Зашёл мой друг из Сан-Франциско Шварцман, с ещё одним студентом — японцем. Они пригласили меня пойти искупаться.

Я с удовольствием принял приглашение. Мы собираемся искупаться в токийских водах. Я подхожу к берегу и вижу необыкновенную картину. Весь пляж заполнен мужчинами, женщинами и детьми, и все они обнажены. Мне как-то неудобно раздеваться: я к этому не привык. Мои друзья уже в воде, а я остаюсь в одежде на песке. Выходят и хвалят воду: она чистая, ведь купаться весело. Японский студент пытается выяснить у меня, почему я не купаюсь. Я говорю ему, что мне неудобно раздеваться перед таким количеством мужчин и женщин. Он меня не понимает и объясняет: «Купание очень полезно для организма». На берегу моря, среди купальщиков, кружатся бедные разносчики. Они продают разную еду и напитки. Они стучат, звонят и кричат о своём товаре. Здесь продают саке — напиток из риса, который японцы пьют тёплым. Меня также интересуют продуктовые коробки. В одной коробке находится варёный рис, а во второй коробке, имеющей от двенадцати до шестнадцати отделений, находится кусок мяса, кусок рыбы, немного бобов, немного мармелада, какая-то странная морская рыба и ещё какая-то еда. И обе коробки стоят вместе десять сен[1] (пол американского никеля[2]). Ещё там продают горячий чай. Менее чем за два цента вы можете приобрести большой чайник и маленький чайничек. В первом — горячая кипячёная вода, во втором листья свежего зелёного чая. Я завариваю чай сам, наливаю в чашку. Сахара не дают. Я пью. Это неплохо, хоть вода и горьковатая на вкус.

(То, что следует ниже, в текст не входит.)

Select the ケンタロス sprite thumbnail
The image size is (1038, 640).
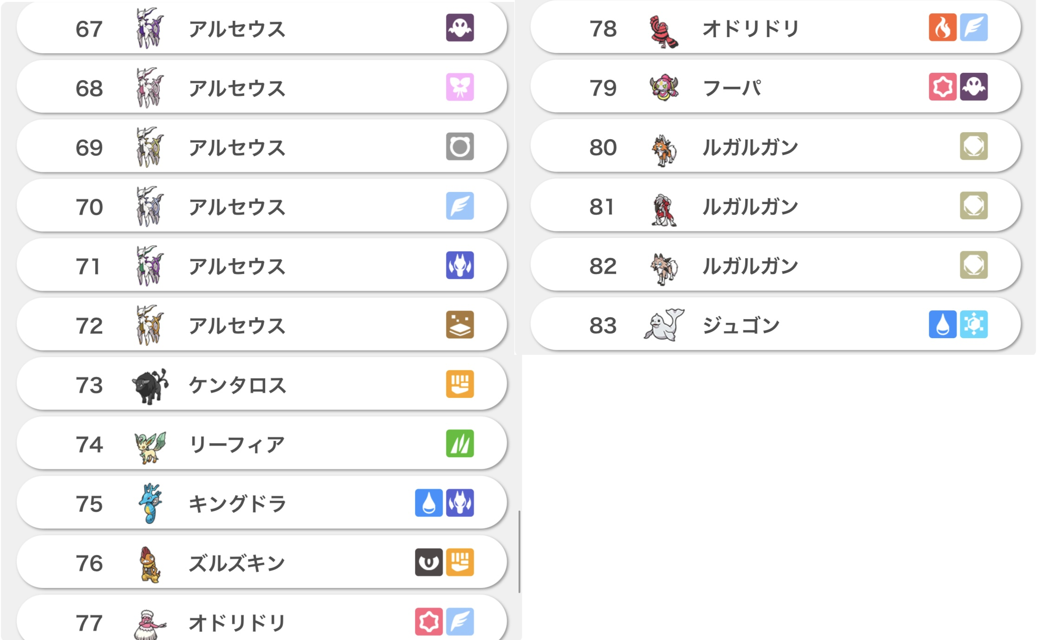pos(150,386)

Одни люди приходят, другие уходят. Купальщики показывают в воде различные трюки. Повсюду жизнь, игривость, смех. Одно удовольствие смотреть, как купаются японцы — прямо как рыба в воде. Сразу можно заметить, что море — их окружающая среда, их любимое место, а купание — их лучшее удовольствие.

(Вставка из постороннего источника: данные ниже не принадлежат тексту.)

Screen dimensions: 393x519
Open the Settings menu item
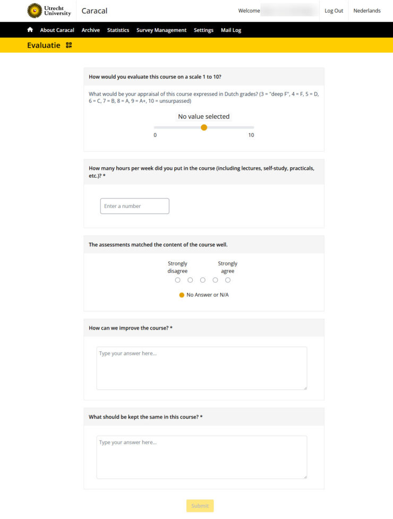pyautogui.click(x=203, y=30)
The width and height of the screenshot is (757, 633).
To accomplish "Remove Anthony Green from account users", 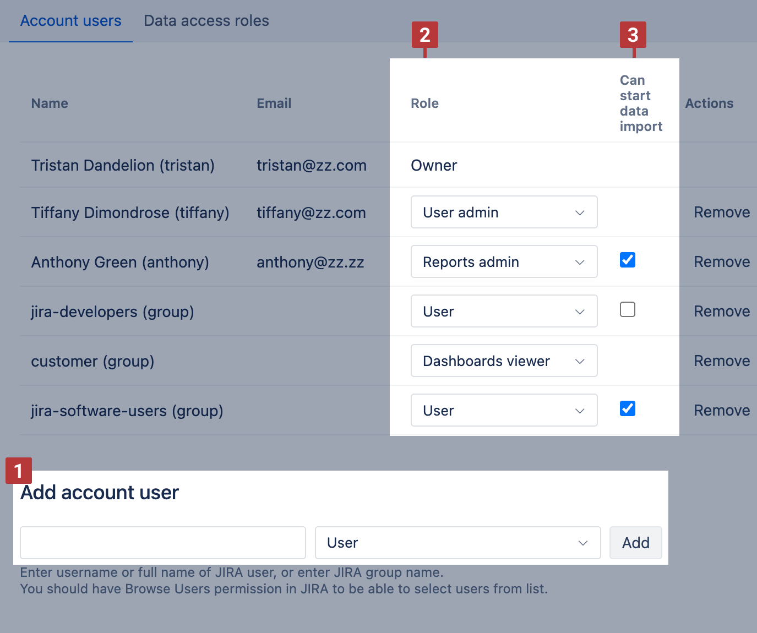I will click(721, 262).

Интересно, что женщины не опускают головы. Они не хотят, чтобы их волосы намокли. Пустячок — им приходится работать целый день, чтобы их причёска выглядела как настоящая корона, а тут — одно движение и вся работа насмарку… Они также заботятся о своей причёске, когда отдыхают на пляже. Когда женщина ложится, она ставит под верхнюю часть шеи что-то вроде деревянного табурета с мягким изогнутым сиденьем, а голова остаётся в воздухе. Я понятия не имею, как их шеи не начинают ломаться. Позже в японских поездах я увидел, как женщины спали также на скамейках, всё время держа голову высоко поднятой, и удивился ещё больше. Очевидно, привычка — это вторая натура…

Случайно встречаю группу русских. Они живут в однокомнатной квартире. Дом типично японский. Вы не открываете дверь, а когда вам нужно войти, вы сдвигаете ширму в сторону, а когда входите, передвигаете её на своё обычное место. Дом пуст. На полу широкий ковёр. Здесь стол, пара стульев и шкаф с книгами. Люди сидят на ковре. Нам подают японский чай со сладкими рисовыми лепёшками и рассказывают истории о жизни в Японии. Один рассказывает о своём домовладельце в Кобе[3]. Он прожил у него несколько месяцев и сам убирал комнату, готовил себе еду, чинил свою одежду. А однажды заходит хозяин, который в молодые годы был матросом, здоровается с ним и предлагает ему купить его юную дочь.

— Зачем мне её покупать? — спрашивает он его.

­– Как зачем? — говорит хозяин, — Вы — молодой человек, Вам всё обходится дорого, с ней Вам всё обойдётся дешевле. Она будет заботиться о Вас, готовить, стирать, обслуживать, обеспечивать Вас, а также будет Вашей женой.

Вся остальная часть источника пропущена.